▶ What to work on: Each entry below is to be transcribed exactly.

Stored records:
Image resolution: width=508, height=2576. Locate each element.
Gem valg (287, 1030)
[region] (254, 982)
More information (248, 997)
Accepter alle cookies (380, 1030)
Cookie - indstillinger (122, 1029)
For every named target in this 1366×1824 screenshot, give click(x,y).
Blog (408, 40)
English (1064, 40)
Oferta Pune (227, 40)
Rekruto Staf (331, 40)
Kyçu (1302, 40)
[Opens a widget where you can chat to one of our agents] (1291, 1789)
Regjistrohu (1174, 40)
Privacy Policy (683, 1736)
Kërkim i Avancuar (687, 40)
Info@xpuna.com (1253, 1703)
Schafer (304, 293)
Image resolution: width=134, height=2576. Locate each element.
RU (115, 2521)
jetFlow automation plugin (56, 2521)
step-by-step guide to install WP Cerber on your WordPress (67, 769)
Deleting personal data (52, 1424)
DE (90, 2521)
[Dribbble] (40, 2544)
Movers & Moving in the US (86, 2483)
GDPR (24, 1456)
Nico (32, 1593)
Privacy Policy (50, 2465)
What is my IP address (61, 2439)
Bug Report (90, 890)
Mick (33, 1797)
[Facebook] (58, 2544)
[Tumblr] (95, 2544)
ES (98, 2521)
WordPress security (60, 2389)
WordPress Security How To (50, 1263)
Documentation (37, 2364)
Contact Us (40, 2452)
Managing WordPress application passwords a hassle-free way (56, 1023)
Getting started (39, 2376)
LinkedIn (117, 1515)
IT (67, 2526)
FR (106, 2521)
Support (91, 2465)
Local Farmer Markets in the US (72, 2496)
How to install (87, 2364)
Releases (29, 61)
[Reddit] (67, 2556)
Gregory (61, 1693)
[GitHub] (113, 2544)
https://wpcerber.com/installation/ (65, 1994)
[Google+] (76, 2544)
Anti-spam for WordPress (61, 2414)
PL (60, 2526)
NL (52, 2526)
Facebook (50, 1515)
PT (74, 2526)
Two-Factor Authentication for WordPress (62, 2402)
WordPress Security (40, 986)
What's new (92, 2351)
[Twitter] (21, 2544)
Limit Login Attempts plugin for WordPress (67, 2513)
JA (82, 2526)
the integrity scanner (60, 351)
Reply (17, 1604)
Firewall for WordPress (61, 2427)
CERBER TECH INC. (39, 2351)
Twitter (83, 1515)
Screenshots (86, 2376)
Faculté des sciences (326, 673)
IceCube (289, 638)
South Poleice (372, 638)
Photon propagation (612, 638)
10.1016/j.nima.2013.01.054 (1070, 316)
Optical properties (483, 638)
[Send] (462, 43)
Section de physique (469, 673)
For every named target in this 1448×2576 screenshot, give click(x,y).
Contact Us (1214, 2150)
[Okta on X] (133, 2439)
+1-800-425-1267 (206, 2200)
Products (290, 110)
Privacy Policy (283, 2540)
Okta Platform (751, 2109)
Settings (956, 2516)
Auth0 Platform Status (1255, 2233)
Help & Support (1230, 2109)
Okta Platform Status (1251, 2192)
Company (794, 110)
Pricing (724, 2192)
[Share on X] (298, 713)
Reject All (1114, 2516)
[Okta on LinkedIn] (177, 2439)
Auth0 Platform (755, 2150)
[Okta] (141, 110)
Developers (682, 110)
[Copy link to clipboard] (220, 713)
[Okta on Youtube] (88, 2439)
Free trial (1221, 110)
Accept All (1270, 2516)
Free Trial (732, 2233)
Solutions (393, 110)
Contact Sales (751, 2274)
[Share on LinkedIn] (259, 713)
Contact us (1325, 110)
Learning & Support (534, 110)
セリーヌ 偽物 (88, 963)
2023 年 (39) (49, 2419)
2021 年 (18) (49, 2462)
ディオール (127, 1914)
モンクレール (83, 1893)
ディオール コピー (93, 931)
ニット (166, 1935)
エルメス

▶ Response:
Image resolution: width=508, height=2576. Locate each element.
Gem valg (287, 1030)
[region] (254, 982)
More information (248, 997)
Accepter alle cookies (380, 1030)
Cookie - indstillinger (122, 1029)
For every named target in this 1366×1824 screenshot, give click(x,y).
Blog (408, 40)
English (1064, 40)
Oferta Pune (227, 40)
Rekruto Staf (331, 40)
Kyçu (1302, 40)
[Opens a widget where you can chat to one of our agents] (1291, 1789)
Regjistrohu (1174, 40)
Privacy Policy (683, 1736)
Kërkim i Avancuar (687, 40)
Info@xpuna.com (1253, 1703)
Schafer (304, 293)
Image resolution: width=134, height=2576. Locate each element.
RU (115, 2521)
jetFlow automation plugin (56, 2521)
step-by-step guide to install WP Cerber on your WordPress (67, 769)
Deleting personal data (52, 1424)
DE (90, 2521)
[Dribbble] (40, 2544)
Movers & Moving in the US (86, 2483)
GDPR (24, 1456)
Nico (32, 1593)
Privacy Policy (50, 2465)
What is my IP address (61, 2439)
Bug Report (90, 890)
Mick (33, 1797)
[Facebook] (58, 2544)
[Tumblr] (95, 2544)
ES (98, 2521)
WordPress security (60, 2389)
WordPress Security How To (50, 1263)
Documentation (37, 2364)
Contact Us (40, 2452)
Managing WordPress application passwords a hassle-free way (56, 1023)
Getting started (39, 2376)
LinkedIn (117, 1515)
IT (67, 2526)
FR (106, 2521)
Support (91, 2465)
Local Farmer Markets in the US (72, 2496)
How to install (87, 2364)
Releases (29, 61)
[Reddit] (67, 2556)
Gregory (61, 1693)
[GitHub] (113, 2544)
https://wpcerber.com/installation/ (65, 1994)
[Google+] (76, 2544)
Anti-spam for WordPress (61, 2414)
PL (60, 2526)
NL (52, 2526)
Facebook (50, 1515)
PT (74, 2526)
Two-Factor Authentication for WordPress (62, 2402)
WordPress Security (40, 986)
What's new (92, 2351)
[Twitter] (21, 2544)
Limit Login Attempts plugin for WordPress (67, 2513)
JA (82, 2526)
the integrity scanner (60, 351)
Reply (17, 1604)
Firewall for WordPress (61, 2427)
CERBER TECH INC. (39, 2351)
Twitter (83, 1515)
Screenshots (86, 2376)
Faculté des sciences (326, 673)
IceCube (289, 638)
South Poleice (372, 638)
Photon propagation (612, 638)
10.1016/j.nima.2013.01.054 (1070, 316)
Optical properties (483, 638)
[Send] (462, 43)
Section de physique (469, 673)
For every named target in this 1448×2576 screenshot, give click(x,y).
Contact Us (1214, 2150)
[Okta on X] (133, 2439)
+1-800-425-1267 (206, 2200)
Products (290, 110)
Privacy Policy (283, 2540)
Okta Platform (751, 2109)
Settings (956, 2516)
Auth0 Platform Status (1255, 2233)
Help & Support (1230, 2109)
Okta Platform Status (1251, 2192)
Company (794, 110)
Pricing (724, 2192)
[Share on X] (298, 713)
Reject All (1114, 2516)
[Okta on LinkedIn] (177, 2439)
Auth0 Platform (755, 2150)
[Okta] (141, 110)
Developers (682, 110)
[Copy link to clipboard] (220, 713)
[Okta on Youtube] (88, 2439)
Free trial (1221, 110)
Accept All (1270, 2516)
Free Trial (732, 2233)
Solutions (393, 110)
Contact Sales (751, 2274)
[Share on LinkedIn] (259, 713)
Contact us (1325, 110)
Learning & Support (534, 110)
セリーヌ 偽物 (88, 963)
2023 年 (39) (49, 2419)
2021 年 (18) (49, 2462)
ディオール (127, 1914)
モンクレール (83, 1893)
ディオール コピー (93, 931)
ニット (166, 1935)
エルメス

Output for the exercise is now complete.